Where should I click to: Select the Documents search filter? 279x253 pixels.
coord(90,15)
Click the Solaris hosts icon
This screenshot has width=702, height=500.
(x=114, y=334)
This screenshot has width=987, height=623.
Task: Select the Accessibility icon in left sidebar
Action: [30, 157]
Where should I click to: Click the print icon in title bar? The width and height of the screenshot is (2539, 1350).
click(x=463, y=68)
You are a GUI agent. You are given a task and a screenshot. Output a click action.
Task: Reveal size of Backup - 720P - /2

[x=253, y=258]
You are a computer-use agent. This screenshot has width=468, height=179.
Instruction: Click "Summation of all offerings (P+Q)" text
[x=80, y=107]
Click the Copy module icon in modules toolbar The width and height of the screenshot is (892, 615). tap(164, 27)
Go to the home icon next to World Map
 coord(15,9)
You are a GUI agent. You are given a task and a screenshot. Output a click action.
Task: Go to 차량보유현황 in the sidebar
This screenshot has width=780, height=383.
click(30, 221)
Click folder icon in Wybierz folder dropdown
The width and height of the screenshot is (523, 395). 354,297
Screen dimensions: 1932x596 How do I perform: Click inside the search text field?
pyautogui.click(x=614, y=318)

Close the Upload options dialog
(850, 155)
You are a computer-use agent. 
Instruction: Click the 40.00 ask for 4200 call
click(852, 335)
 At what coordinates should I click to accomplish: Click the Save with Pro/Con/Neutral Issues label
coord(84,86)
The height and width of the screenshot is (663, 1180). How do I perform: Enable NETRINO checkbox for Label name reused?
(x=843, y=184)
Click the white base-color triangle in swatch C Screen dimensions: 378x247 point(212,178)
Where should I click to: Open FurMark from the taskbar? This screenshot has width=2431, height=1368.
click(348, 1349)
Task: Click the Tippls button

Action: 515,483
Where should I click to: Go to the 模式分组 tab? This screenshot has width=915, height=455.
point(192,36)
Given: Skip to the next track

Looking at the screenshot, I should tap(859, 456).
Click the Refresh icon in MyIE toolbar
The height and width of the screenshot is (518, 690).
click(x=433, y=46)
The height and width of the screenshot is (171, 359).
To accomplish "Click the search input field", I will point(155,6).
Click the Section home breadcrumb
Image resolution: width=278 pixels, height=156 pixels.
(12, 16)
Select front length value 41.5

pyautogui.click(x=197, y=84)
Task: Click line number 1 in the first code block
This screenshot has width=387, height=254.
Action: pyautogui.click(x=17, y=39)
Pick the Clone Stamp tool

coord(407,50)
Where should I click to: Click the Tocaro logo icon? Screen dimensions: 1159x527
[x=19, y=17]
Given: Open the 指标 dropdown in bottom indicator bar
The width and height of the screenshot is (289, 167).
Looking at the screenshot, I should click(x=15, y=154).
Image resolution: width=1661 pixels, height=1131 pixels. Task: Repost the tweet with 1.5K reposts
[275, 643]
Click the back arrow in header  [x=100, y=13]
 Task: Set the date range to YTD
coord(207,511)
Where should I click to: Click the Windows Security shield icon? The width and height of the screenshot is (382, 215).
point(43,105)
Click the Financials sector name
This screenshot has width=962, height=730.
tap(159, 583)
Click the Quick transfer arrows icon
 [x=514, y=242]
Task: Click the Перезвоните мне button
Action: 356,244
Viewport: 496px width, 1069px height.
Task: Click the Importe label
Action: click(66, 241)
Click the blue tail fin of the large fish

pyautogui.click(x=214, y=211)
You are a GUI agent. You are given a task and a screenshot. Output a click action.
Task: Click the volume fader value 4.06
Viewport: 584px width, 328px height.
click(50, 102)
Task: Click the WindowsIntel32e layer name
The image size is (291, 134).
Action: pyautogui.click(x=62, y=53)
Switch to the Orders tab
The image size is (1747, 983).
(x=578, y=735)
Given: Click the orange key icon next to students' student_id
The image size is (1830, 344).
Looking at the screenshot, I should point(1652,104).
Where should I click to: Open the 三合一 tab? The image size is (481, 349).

════════════════

▶ **PROBLEM DETAILS**
Format every line of the data above as a JSON list of strings, one string per line, leaving out blank lines.

▶ **SOLUTION TO THE PROBLEM**
[
  "Where should I click to: Select the Documents search filter? 279x253 pixels.",
  "coord(90,15)",
  "Click the Solaris hosts icon",
  "This screenshot has width=702, height=500.",
  "(x=114, y=334)",
  "This screenshot has width=987, height=623.",
  "Task: Select the Accessibility icon in left sidebar",
  "Action: [30, 157]",
  "Where should I click to: Click the print icon in title bar? The width and height of the screenshot is (2539, 1350).",
  "click(x=463, y=68)",
  "You are a GUI agent. You are given a task and a screenshot. Output a click action.",
  "Task: Reveal size of Backup - 720P - /2",
  "[x=253, y=258]",
  "You are a computer-use agent. This screenshot has width=468, height=179.",
  "Instruction: Click \"Summation of all offerings (P+Q)\" text",
  "[x=80, y=107]",
  "Click the Copy module icon in modules toolbar The width and height of the screenshot is (892, 615). tap(164, 27)",
  "Go to the home icon next to World Map",
  " coord(15,9)",
  "You are a GUI agent. You are given a task and a screenshot. Output a click action.",
  "Task: Go to 차량보유현황 in the sidebar",
  "This screenshot has width=780, height=383.",
  "click(30, 221)",
  "Click folder icon in Wybierz folder dropdown",
  "The width and height of the screenshot is (523, 395). 354,297",
  "Screen dimensions: 1932x596 How do I perform: Click inside the search text field?",
  "pyautogui.click(x=614, y=318)",
  "Close the Upload options dialog",
  "(850, 155)",
  "You are a computer-use agent. ",
  "Instruction: Click the 40.00 ask for 4200 call",
  "click(852, 335)",
  " At what coordinates should I click to accomplish: Click the Save with Pro/Con/Neutral Issues label",
  "coord(84,86)",
  "The height and width of the screenshot is (663, 1180). How do I perform: Enable NETRINO checkbox for Label name reused?",
  "(x=843, y=184)",
  "Click the white base-color triangle in swatch C Screen dimensions: 378x247 point(212,178)",
  "Where should I click to: Open FurMark from the taskbar? This screenshot has width=2431, height=1368.",
  "click(348, 1349)",
  "Task: Click the Tippls button",
  "Action: 515,483",
  "Where should I click to: Go to the 模式分组 tab? This screenshot has width=915, height=455.",
  "point(192,36)",
  "Given: Skip to the next track",
  "Looking at the screenshot, I should tap(859, 456).",
  "Click the Refresh icon in MyIE toolbar",
  "The height and width of the screenshot is (518, 690).",
  "click(x=433, y=46)",
  "The height and width of the screenshot is (171, 359).",
  "To accomplish \"Click the search input field\", I will point(155,6).",
  "Click the Section home breadcrumb",
  "Image resolution: width=278 pixels, height=156 pixels.",
  "(12, 16)",
  "Select front length value 41.5",
  "pyautogui.click(x=197, y=84)",
  "Task: Click line number 1 in the first code block",
  "This screenshot has width=387, height=254.",
  "Action: pyautogui.click(x=17, y=39)",
  "Pick the Clone Stamp tool",
  "coord(407,50)",
  "Where should I click to: Click the Tocaro logo icon? Screen dimensions: 1159x527",
  "[x=19, y=17]",
  "Given: Open the 指标 dropdown in bottom indicator bar",
  "The width and height of the screenshot is (289, 167).",
  "Looking at the screenshot, I should click(x=15, y=154).",
  "Image resolution: width=1661 pixels, height=1131 pixels. Task: Repost the tweet with 1.5K reposts",
  "[275, 643]",
  "Click the back arrow in header  [x=100, y=13]",
  " Task: Set the date range to YTD",
  "coord(207,511)",
  "Where should I click to: Click the Windows Security shield icon? The width and height of the screenshot is (382, 215).",
  "point(43,105)",
  "Click the Financials sector name",
  "This screenshot has width=962, height=730.",
  "tap(159, 583)",
  "Click the Quick transfer arrows icon",
  " [x=514, y=242]",
  "Task: Click the Перезвоните мне button",
  "Action: 356,244",
  "Viewport: 496px width, 1069px height.",
  "Task: Click the Importe label",
  "Action: click(66, 241)",
  "Click the blue tail fin of the large fish",
  "pyautogui.click(x=214, y=211)",
  "You are a GUI agent. You are given a task and a screenshot. Output a click action.",
  "Task: Click the volume fader value 4.06",
  "Viewport: 584px width, 328px height.",
  "click(50, 102)",
  "Task: Click the WindowsIntel32e layer name",
  "The image size is (291, 134).",
  "Action: pyautogui.click(x=62, y=53)",
  "Switch to the Orders tab",
  "The image size is (1747, 983).",
  "(x=578, y=735)",
  "Given: Click the orange key icon next to students' student_id",
  "The image size is (1830, 344).",
  "Looking at the screenshot, I should point(1652,104).",
  "Where should I click to: Open the 三合一 tab? The image size is (481, 349)."
]